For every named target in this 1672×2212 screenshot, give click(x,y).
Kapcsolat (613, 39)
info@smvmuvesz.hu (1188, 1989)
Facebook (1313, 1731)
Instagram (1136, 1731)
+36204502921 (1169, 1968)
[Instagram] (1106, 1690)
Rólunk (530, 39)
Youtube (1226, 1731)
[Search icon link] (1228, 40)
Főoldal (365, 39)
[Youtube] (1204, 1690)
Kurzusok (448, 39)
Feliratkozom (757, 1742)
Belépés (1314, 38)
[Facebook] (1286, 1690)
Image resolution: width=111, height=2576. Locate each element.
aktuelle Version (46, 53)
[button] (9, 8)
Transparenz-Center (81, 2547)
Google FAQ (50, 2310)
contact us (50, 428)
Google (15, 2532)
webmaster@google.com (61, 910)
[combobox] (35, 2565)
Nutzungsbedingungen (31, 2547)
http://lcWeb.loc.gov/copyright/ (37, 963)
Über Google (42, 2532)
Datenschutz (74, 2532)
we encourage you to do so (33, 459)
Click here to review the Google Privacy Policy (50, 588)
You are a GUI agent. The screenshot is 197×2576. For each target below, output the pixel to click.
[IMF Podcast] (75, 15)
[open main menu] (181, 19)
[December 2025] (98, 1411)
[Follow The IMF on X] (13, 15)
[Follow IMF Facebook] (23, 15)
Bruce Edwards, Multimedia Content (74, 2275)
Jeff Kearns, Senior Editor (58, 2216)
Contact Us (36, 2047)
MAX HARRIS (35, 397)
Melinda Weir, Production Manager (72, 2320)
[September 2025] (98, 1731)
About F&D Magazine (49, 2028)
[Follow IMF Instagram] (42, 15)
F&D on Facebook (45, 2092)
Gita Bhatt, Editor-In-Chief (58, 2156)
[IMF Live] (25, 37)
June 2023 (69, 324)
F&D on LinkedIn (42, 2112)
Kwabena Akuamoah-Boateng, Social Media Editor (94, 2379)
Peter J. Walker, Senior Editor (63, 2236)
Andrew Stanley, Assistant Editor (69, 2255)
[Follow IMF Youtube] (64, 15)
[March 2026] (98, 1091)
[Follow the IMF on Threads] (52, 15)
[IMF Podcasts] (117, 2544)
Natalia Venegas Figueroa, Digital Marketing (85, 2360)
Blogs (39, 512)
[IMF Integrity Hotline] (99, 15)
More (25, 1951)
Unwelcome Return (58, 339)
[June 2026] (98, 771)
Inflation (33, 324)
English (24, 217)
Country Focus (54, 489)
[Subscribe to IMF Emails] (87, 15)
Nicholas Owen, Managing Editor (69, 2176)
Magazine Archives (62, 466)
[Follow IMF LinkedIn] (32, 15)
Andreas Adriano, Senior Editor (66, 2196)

Exercise requirements:
Restate every line of the data word for word.

Result:
For every named target in this 1672×2212 screenshot, give click(x,y).
Kapcsolat (613, 39)
info@smvmuvesz.hu (1188, 1989)
Facebook (1313, 1731)
Instagram (1136, 1731)
+36204502921 (1169, 1968)
[Instagram] (1106, 1690)
Rólunk (530, 39)
Youtube (1226, 1731)
[Search icon link] (1228, 40)
Főoldal (365, 39)
[Youtube] (1204, 1690)
Kurzusok (448, 39)
Feliratkozom (757, 1742)
Belépés (1314, 38)
[Facebook] (1286, 1690)
Image resolution: width=111, height=2576. Locate each element.
aktuelle Version (46, 53)
[button] (9, 8)
Transparenz-Center (81, 2547)
Google FAQ (50, 2310)
contact us (50, 428)
Google (15, 2532)
webmaster@google.com (61, 910)
[combobox] (35, 2565)
Nutzungsbedingungen (31, 2547)
http://lcWeb.loc.gov/copyright/ (37, 963)
Über Google (42, 2532)
Datenschutz (74, 2532)
we encourage you to do so (33, 459)
Click here to review the Google Privacy Policy (50, 588)
You are a GUI agent. The screenshot is 197×2576. For each target below, output the pixel to click.
[IMF Podcast] (75, 15)
[open main menu] (181, 19)
[December 2025] (98, 1411)
[Follow The IMF on X] (13, 15)
[Follow IMF Facebook] (23, 15)
Bruce Edwards, Multimedia Content (74, 2275)
Jeff Kearns, Senior Editor (58, 2216)
Contact Us (36, 2047)
MAX HARRIS (35, 397)
Melinda Weir, Production Manager (72, 2320)
[September 2025] (98, 1731)
About F&D Magazine (49, 2028)
[Follow IMF Instagram] (42, 15)
F&D on Facebook (45, 2092)
Gita Bhatt, Editor-In-Chief (58, 2156)
[IMF Live] (25, 37)
June 2023 (69, 324)
F&D on LinkedIn (42, 2112)
Kwabena Akuamoah-Boateng, Social Media Editor (94, 2379)
Peter J. Walker, Senior Editor (63, 2236)
Andrew Stanley, Assistant Editor (69, 2255)
[Follow IMF Youtube] (64, 15)
[March 2026] (98, 1091)
[Follow the IMF on Threads] (52, 15)
[IMF Podcasts] (117, 2544)
Natalia Venegas Figueroa, Digital Marketing (85, 2360)
Blogs (39, 512)
[IMF Integrity Hotline] (99, 15)
More (25, 1951)
Unwelcome Return (58, 339)
[June 2026] (98, 771)
Inflation (33, 324)
English (24, 217)
Country Focus (54, 489)
[Subscribe to IMF Emails] (87, 15)
Nicholas Owen, Managing Editor (69, 2176)
Magazine Archives (62, 466)
[Follow IMF LinkedIn] (32, 15)
Andreas Adriano, Senior Editor (66, 2196)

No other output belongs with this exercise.